Se poi si ipotizza – come si direbbe che Palmarini e Fodor vogliano suggerire – che esiste una qualche corrispondenza tra vincoli endogeni, quelli che condizionano la forma assunta dalle strutture biologiche, a qualsiasi livello, e i vincoli esogeni, che fanno riferimento alle esigenze adattative degli organismi, rimane da provare, nei suoi diversi e implicazioni, che sia veramente così. Nell’attesa che ciò accada, viene da osservare che tale concezione ci porta pericolosamente vicino all’idea base dell’intelligent design, per la quale sin dall’inizio dei tempi qualcuno (o qualcosa: la distinzione è, tutto sommato, secondaria) ha fatto in modo che ci fossero leggi (o relazioni) favorevoli all’evoluzione della vita. Del resto, l’ipotesi che i principi che governano l’organizzazione delle strutture genomiche e lo sviluppo dei fenotipi possano avere un qualche rapporto con i principi attraverso cui agisce la logica selettiva dell’ambiente è problematica anche per un altro motivo: l’adattamento non è un concetto assoluto, immutabile nel tempo e nello spazio, ma è relativo agli ambienti e agli organismi che vi abitano.

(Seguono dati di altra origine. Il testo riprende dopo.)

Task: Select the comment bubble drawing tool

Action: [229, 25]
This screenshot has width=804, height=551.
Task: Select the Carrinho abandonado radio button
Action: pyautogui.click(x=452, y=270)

In conclusione, credo di poter dire che la concezione proposta da Palmarini e Fodor, seppure muove qualche timido passo in direzione di un superamento degli attuali limiti della teoria dell’evoluzione, è da considerarsi ancora largamente insufficiente per preparare il terreno alla grande rivoluzione concettuale che presumibilmente si richiede per dare soluzione ai formidabili problemi che aspettano di essere risolti. Si tratta di scenari che allo stato attuale delle nostre conoscenze possiamo intravedere solo molto confusamente, perché probabilmente collocati al di là delle categorie concettuali a cui oggi facciamo riferimento. Per questo, mi sembra appropriato concludere questa breve analisi del libro di Palmarini e Fodor con la seguente affermazione di un professore universitario, riportata senza commenti nel libro stesso:

È possibile che ci sia qualcosa che non comprendiamo affatto, qualcosa di così diverso da quanto pensiamo oggi che ancora non ci riesce di pensarlo15.